(PROBLEM DESCRIPTION) Records follow. Copy every line with "agent".

(RECORDS SUPPLIED)
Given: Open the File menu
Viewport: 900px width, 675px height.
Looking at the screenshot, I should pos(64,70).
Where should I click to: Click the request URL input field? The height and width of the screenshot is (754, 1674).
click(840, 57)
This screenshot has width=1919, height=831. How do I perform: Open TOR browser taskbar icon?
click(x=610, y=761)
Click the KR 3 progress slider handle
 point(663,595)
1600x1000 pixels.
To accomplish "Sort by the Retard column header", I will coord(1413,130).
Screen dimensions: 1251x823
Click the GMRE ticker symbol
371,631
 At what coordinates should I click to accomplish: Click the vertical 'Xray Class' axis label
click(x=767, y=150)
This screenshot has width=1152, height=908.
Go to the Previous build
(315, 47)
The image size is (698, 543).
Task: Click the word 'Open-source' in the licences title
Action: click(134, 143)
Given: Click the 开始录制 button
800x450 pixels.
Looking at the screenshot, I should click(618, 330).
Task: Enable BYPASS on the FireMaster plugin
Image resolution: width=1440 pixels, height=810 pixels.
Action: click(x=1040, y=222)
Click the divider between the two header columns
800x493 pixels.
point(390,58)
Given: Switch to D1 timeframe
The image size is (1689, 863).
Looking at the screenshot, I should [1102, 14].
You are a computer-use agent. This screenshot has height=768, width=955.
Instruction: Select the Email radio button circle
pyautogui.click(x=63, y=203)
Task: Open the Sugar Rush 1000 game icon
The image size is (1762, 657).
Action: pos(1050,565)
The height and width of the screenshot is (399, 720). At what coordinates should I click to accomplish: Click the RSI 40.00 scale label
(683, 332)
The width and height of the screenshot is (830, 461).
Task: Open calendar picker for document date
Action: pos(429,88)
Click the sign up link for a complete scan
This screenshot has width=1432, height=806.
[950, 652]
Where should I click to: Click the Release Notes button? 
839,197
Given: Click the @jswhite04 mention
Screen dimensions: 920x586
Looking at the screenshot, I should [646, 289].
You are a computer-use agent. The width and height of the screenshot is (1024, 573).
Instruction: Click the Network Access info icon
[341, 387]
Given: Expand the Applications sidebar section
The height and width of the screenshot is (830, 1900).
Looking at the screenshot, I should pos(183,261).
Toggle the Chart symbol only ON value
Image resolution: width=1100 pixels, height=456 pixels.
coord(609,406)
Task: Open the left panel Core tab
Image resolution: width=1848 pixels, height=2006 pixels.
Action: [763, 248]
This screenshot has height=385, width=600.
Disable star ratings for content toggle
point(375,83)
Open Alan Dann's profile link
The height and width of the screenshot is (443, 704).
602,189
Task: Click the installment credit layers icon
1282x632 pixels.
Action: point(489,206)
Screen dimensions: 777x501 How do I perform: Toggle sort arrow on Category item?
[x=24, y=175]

(RESULT OF THE EXERCISE)
You are a computer-use agent. This screenshot has height=768, width=955.
You are a computer-use agent. The width and height of the screenshot is (1024, 573).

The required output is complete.